Fârdea (; ) is a commune in Timiș County, Romania. It is composed of seven villages: Drăgșinești, Fârdea (commune seat), Gladna Montană, Gladna Română, Hăuzești, Mâtnicu Mic and Zolt.

Geography 
Fârdea is located in the eastern extremity of Timiș County, at the foot of Poiana Ruscă Mountains. The relief has the appearance of a huge amphitheater descending from the edges of the commune to the central depression valleys with some steep hills in the southeast and softer ones in the northwest.

History 
Fârdea was first mentioned in a Hungarian diploma in 1361. It was one of the most important medieval settlements in Banat, where a Vlach district has existed since ancient times.
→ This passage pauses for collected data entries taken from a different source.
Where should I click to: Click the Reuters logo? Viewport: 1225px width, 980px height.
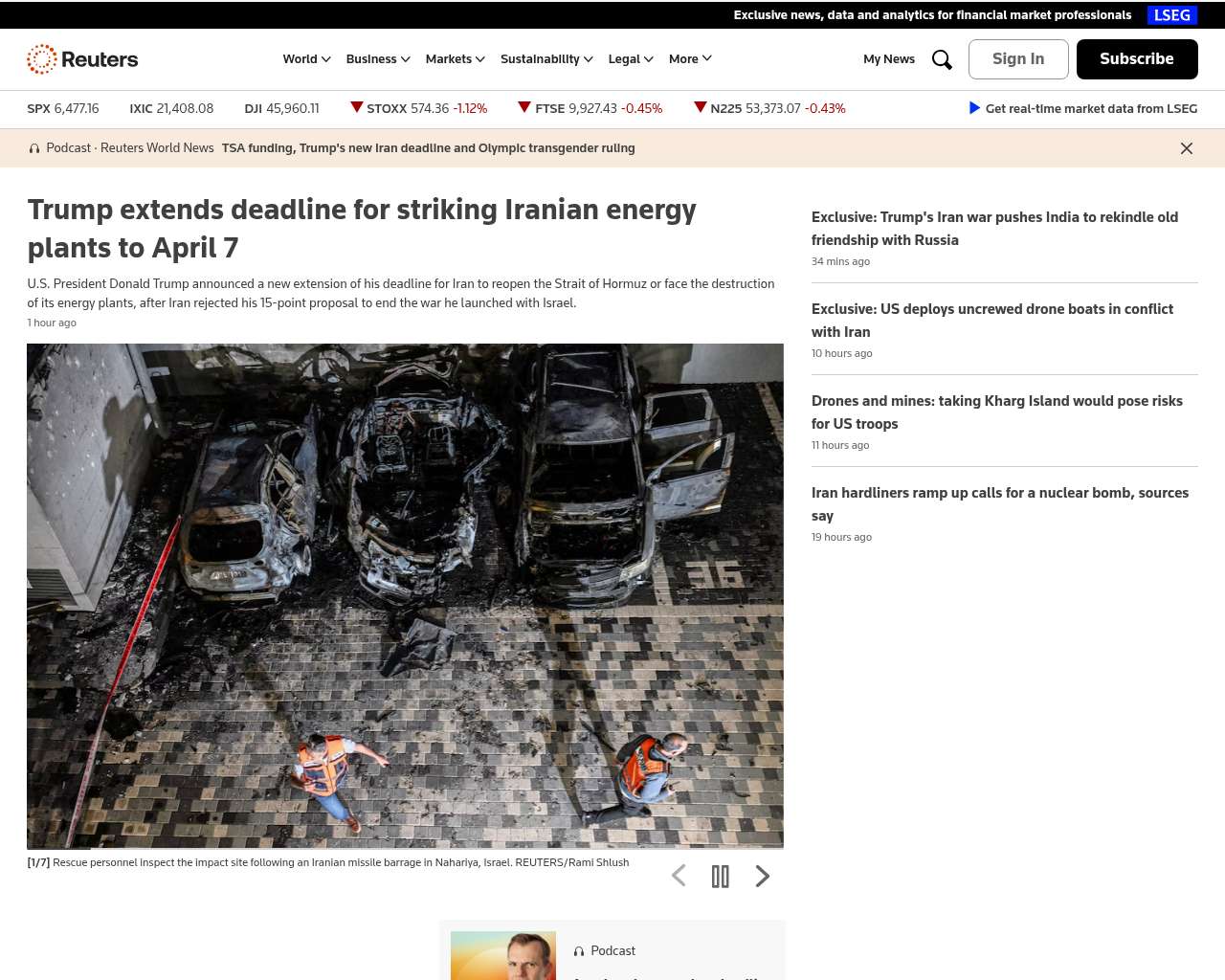[82, 59]
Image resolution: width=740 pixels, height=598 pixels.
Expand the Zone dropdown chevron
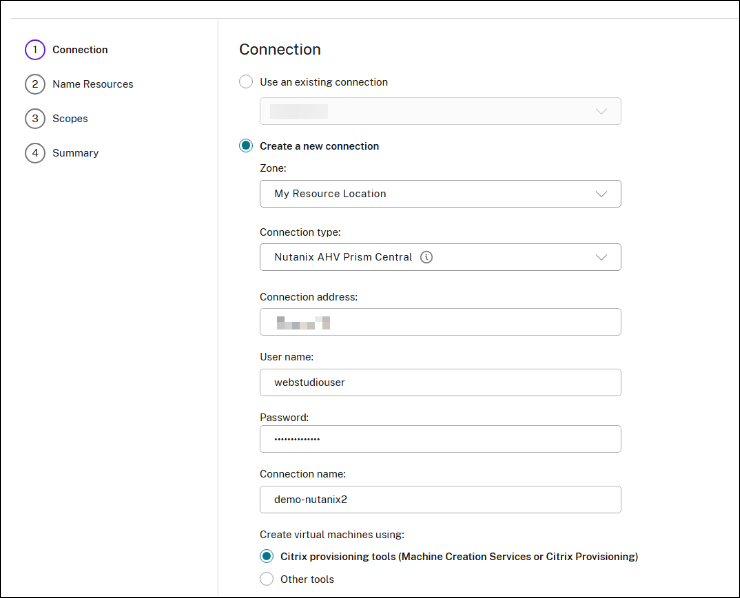(601, 194)
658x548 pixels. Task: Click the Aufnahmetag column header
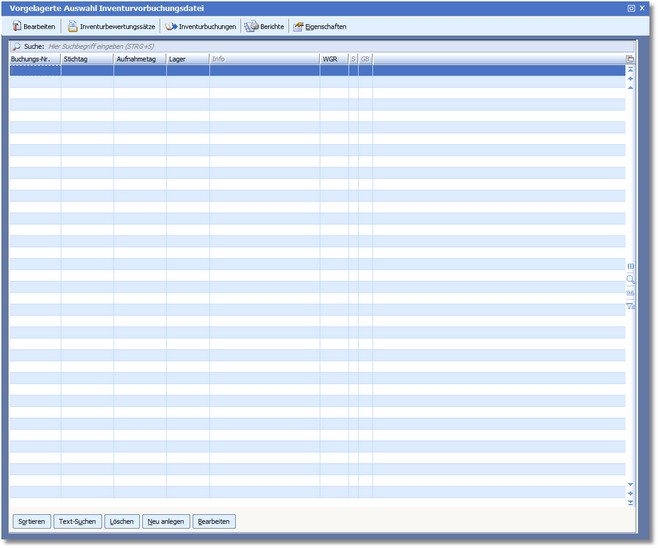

In the 14th–15th centuries it was called Turd, which comes from Furd, a personal name mentioned around 1291. In a document from 1454, the chapter from Arad reports to Ladislaus V that John Hunyadi became the owner of the Romanian district of Twerd. The document mentions that this district included the villages of Bănia, Lower and Upper Gladna, Prodanfalva, Zolthur, Cărămida, Dryinfalva, Brekafalva, Lower and Upper Igazfalva, Puril, Mâtnic, Boglyafalva, Costenești and Stefanfalva, many of which no longer exist. At the end of the 15th century, the district no longer belonged to Temes County, but to Hunyad County.

Demographics 

Fârdea had a population of 1,750 inhabitants at the 2011 census, down 9% from the 2002 census. Most inhabitants are Romanians (94.23%), with a minority of Roma (1.49%). For 2.97% of the population, ethnicity is unknown. By religion, most inhabitants are Orthodox (85.43%), but there are also minorities of Pentecostals (5.54%) and Baptists (5.26%). For 2.97% of the population, religious affiliation is unknown.